Last night we played Ryan Fitsimmons’ singer/songwriter showcase at AS220 in Providence and then stuck around for their open mic. The showcase had a great cross section of performers, with Ryan keeping his head down on one side of the stage (we’ve seen him play for REAL now, and though he played hard and sung out, we know now what he can REALLY do when he’s play a Ryan show and not just playing host), Allison Calory (God knows if I’m spelling that right) singing sweet, fingerpicked tunes, and Jacob Holler performing bizarre country-esque tunes about a father being so proud of his budding Satanist daughter and drawling out fantasies about killer robots eating people’s heads.

It was a little strange walking back from Whitlow’s and walking past an office building that was always so full of very individualistic decor, action figures, plants and family photographs… they’ve moved or died and left nothing but this one last denizen…

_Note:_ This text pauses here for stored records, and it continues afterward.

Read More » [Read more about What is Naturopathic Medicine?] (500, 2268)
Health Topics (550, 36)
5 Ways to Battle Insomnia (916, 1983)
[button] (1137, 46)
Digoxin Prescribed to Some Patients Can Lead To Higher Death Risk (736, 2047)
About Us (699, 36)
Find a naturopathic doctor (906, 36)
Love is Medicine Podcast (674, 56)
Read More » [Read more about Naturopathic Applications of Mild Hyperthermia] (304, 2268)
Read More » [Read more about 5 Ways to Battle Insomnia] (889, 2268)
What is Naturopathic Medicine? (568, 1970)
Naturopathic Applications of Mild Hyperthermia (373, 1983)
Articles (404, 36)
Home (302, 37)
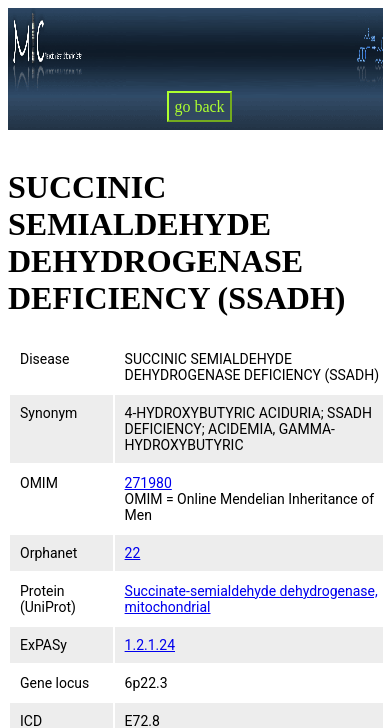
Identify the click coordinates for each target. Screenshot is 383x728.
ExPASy (43, 645)
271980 (148, 483)
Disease (45, 359)
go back (199, 106)
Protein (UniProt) (48, 599)
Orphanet (48, 553)
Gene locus (54, 683)
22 (133, 553)
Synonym (48, 413)
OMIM (39, 483)
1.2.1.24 (150, 645)
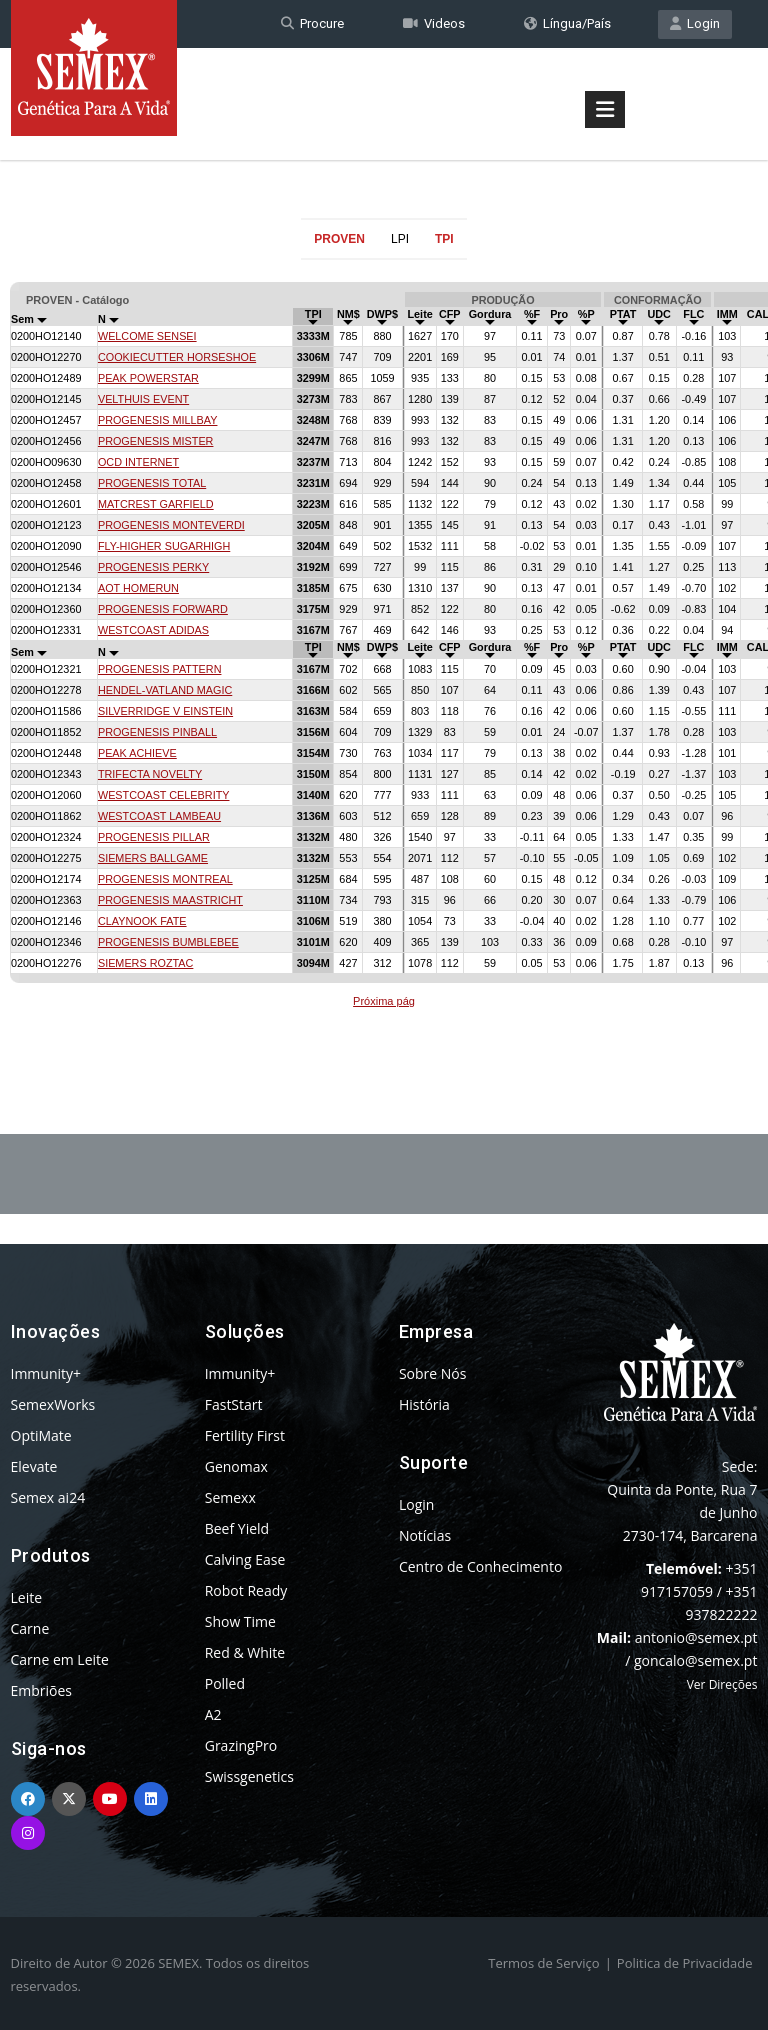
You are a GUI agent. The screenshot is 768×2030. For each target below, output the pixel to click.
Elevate (34, 1466)
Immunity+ (46, 1373)
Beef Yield (237, 1528)
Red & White (245, 1652)
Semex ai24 (48, 1497)
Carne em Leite (60, 1659)
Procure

I’m naught but a rob in the rain. I like having a camera that I can set down in puddles.

It was cool.

I must admit, I myself waxed poetic for a bit about Transformers. I even wore my Decepticon shirt to reprefuckingsent. Megatron wouldn’t eat your brain, he would stomp you into jelly.

Above… – the first Saturday of 2007 was spent playing a show at College Perk for the Open Hearth Pagan Association with Dan Zimmerman. You can see that Dan blatantly stole my band, but that’s okay, as we forced him into bass-playing slave labour. Later that night I discovered that Rachel, the woman who appears on the cover of the Fifth Circle, also wears flaming boots!!! And of course, above you’ve got Rowan just making a pretty picture of himself before performing as IO.

So, I’m really far behind on the pictures, I know. Or the text, or something – the text has to catch up with the pictures, so I guess I’m behind on the text…

Anywho, on the left you have Andy James, host of the original music showcase at the Grog & Tankard in Washington, DC where we played the night after Perk. I’m back and forth on the show. Rainy Sunday night, I expected to pretty much be playing to just the other bands, I guess – and the sound was really good for us. But I felt bad for Andy James because the sound guy was so disinterested in the night that noone noticed his guitar was unplugged till the end of his set. Says good things for the acoustics of the room, I suppose. Above is Rupa, who rocked solidly into the night as the closing act.